STRATEGIES FOR CLINICAL ONCOLOGY IMAGING WITH 3D PET
3D PET 临床肿瘤成像策略
基本信息
- 批准号:2895929
- 负责人:
- 金额:$ 12.48万
- 依托单位:
- 依托单位国家:美国
- 项目类别:
- 财政年份:1997
- 资助国家:美国
- 起止时间:1997-09-30 至 2002-08-31
- 项目状态:已结题
- 来源:
- 关键词:
项目摘要
DESCRIPTION (Adapted from Applicant's Abstract): The applicants proposed to
develop, implement, and evaluate algorithms that will significantly improve
image quality for clinical PET oncology imaging, an din particular for a
dual PET/CT scanner under development at our institution. The motivation
for this work arises from the unique sensitivity of positron emission
tomography (PET) to detect increased tracer uptake associated with abnormal
tumor metabolism before structural abnormalities demonstrated by CT or MRI
become apparent. This ability is being increasingly used in the
identification of disease remote from the primary tumor site by performing
whole body scanning, where the patient bed is stepped through the scanner.

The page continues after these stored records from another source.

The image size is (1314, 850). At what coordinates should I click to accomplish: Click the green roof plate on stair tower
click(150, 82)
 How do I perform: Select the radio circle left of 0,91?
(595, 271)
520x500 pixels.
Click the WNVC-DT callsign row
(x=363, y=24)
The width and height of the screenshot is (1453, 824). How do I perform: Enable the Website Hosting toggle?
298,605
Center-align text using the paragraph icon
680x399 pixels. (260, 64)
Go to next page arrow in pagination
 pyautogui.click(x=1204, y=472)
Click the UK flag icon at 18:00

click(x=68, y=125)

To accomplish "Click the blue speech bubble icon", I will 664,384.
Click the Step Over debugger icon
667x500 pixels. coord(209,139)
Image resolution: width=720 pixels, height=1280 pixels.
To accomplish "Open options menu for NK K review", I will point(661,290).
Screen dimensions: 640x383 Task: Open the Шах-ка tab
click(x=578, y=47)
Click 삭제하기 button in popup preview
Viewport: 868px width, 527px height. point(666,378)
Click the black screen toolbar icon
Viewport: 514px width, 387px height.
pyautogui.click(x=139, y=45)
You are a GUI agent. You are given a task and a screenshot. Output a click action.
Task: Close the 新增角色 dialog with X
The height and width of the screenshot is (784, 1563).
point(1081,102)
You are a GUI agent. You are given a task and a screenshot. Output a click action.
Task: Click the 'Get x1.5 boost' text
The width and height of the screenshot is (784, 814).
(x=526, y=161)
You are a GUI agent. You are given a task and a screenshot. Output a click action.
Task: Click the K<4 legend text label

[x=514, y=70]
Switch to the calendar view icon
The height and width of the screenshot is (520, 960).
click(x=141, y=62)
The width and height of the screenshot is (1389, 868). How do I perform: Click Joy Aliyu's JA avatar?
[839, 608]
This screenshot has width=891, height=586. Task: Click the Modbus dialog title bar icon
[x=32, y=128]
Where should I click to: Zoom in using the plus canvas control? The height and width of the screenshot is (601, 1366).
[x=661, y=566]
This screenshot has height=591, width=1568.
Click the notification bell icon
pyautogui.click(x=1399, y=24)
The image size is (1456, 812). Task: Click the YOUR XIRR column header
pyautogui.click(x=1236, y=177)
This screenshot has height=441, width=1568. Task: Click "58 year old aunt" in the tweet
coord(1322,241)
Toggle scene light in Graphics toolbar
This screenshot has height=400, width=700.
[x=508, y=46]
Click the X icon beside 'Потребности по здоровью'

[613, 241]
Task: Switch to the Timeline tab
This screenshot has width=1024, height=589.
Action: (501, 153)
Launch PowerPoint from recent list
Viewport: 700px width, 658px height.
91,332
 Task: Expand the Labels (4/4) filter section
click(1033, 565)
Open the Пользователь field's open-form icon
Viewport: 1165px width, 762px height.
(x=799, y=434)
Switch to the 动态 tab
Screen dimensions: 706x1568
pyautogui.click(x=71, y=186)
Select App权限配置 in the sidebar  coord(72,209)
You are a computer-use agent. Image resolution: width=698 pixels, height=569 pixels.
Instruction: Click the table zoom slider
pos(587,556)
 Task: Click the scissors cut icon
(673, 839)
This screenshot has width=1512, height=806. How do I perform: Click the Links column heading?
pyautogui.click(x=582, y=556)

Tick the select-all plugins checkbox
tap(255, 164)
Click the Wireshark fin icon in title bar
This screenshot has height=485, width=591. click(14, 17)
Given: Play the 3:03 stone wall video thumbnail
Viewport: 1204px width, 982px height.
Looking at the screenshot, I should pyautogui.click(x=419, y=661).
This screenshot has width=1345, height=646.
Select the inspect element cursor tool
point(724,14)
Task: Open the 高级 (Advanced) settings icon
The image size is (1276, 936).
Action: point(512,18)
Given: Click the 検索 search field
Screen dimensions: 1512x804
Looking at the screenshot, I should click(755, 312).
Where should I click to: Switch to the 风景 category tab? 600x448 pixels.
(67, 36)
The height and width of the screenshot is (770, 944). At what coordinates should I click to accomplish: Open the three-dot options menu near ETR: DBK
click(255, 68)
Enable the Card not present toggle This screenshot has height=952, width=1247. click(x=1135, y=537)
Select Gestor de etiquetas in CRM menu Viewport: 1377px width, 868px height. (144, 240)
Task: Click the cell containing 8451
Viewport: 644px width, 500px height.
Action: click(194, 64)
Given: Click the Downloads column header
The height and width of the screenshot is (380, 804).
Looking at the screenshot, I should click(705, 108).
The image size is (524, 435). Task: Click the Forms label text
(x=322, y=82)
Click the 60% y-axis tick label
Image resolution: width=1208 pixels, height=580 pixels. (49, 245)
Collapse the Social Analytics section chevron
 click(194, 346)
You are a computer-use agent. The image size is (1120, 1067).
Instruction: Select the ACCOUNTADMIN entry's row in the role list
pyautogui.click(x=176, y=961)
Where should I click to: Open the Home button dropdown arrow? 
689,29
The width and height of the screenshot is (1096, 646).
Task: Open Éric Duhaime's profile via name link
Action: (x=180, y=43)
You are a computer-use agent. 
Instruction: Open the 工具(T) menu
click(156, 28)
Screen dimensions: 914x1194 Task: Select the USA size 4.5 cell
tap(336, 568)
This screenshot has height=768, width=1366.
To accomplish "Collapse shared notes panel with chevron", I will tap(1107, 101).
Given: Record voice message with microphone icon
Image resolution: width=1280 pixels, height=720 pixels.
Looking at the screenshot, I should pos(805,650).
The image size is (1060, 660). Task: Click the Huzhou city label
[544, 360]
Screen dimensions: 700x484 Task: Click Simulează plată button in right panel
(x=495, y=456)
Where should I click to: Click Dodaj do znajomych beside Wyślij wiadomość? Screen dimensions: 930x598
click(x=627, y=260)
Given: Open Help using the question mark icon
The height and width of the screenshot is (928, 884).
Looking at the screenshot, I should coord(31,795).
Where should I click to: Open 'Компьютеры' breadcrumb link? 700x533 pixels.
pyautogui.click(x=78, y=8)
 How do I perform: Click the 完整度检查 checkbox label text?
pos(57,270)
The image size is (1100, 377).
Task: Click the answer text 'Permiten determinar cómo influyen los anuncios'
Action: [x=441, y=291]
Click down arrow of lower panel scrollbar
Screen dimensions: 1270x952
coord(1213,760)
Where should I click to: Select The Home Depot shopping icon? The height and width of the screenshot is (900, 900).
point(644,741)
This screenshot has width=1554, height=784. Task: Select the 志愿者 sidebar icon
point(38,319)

The diagnostic utility of PET oncology imaging, however, is often limited in
practice by low tracer uptake and low data collection rates, resulting in
images with high levels of statistical noise. Whole body scanning, in
particular, is constrained to short imaging times at each bed position in
order to maintain a total scan duration that is acceptable to patients
suffering from serious disease, leading to increased statistical noise and
further degradation in diagnostic utility. The applicants suggest that
these limitations on image quality can be overcome by taking advantage of
two factors: the use of higher sensitivity volume-imaging (3-D imaging) to
increase intrinsic scanner sensitivity, and the use of true 3-D statistical
reconstruction methods that reduce noise propagation and include a priori
information on image smoothness. In addition, the applicants have the
opportunity to include accurately registered CT information from the new
PET/CT scanner to control the local smoothing information to further improve
image quality. There are challenging problems in the development of 3-D
statistical reconstruction methods and in the incorporation of CT data. The
solutions proposed in this work will initially be evaluated with simulation
and phantom studies, and subsequently with clinical data from the current
PET oncology program, using observer studies and biopsy results. This
overall approach of reducing image noise to improve the discrimination of
benign and malignant lesions within the body is needed to realize the full
potential of PET oncology imaging and maximized its impact on patient
management.
描述(改编自申请人摘要):申请人提出,
开发,实施和评估算法,将显着提高
用于临床PET肿瘤学成像图像质量,
双PET/CT扫描仪正在开发中。 的动机
因为这项工作源于正电子发射的独特敏感性
断层扫描(PET),以检测与异常
CT或MRI显示结构异常前的肿瘤代谢
变得明显。 这种能力越来越多地用于
通过进行远离原发肿瘤部位的疾病的鉴定,
全身扫描,其中患者床步进通过扫描仪。
然而,PET肿瘤学成像的诊断效用通常受限于
低示踪剂吸收和低数据收集率的做法,导致
具有高水平统计噪声的图像。 全身扫描,在
特别地,在本发明的实施例中,
为了维持患者可接受的总扫描持续时间
患有严重疾病,导致统计噪音增加,
进一步降低诊断效用。 申请人建议,
这些对图像质量的限制可以通过利用
两个因素:使用更高灵敏度的体积成像(3-D成像),
提高扫描仪的固有灵敏度,并使用真正的三维统计
减少噪声传播并包括先验信息的重建方法
图像平滑度信息。 此外,申请人须具备
有机会纳入新的准确配准CT信息
PET/CT扫描仪控制局部平滑信息进一步提高
图像质量 三维技术的发展面临着诸多挑战
统计重建方法和CT数据的结合。 的
在这项工作中提出的解决方案,最初将评估与模拟
和体模研究,以及随后的临床数据,
PET肿瘤学计划,使用观察者研究和活检结果。 这
降低图像噪声以提高
体内的良性和恶性病变是需要实现充分的
PET肿瘤成像的潜力,并最大限度地发挥其对患者的影响
管理
项目成果
期刊论文数量(0)
专著数量(0)
科研奖励数量(0)
会议论文数量(0)
专利数量(0)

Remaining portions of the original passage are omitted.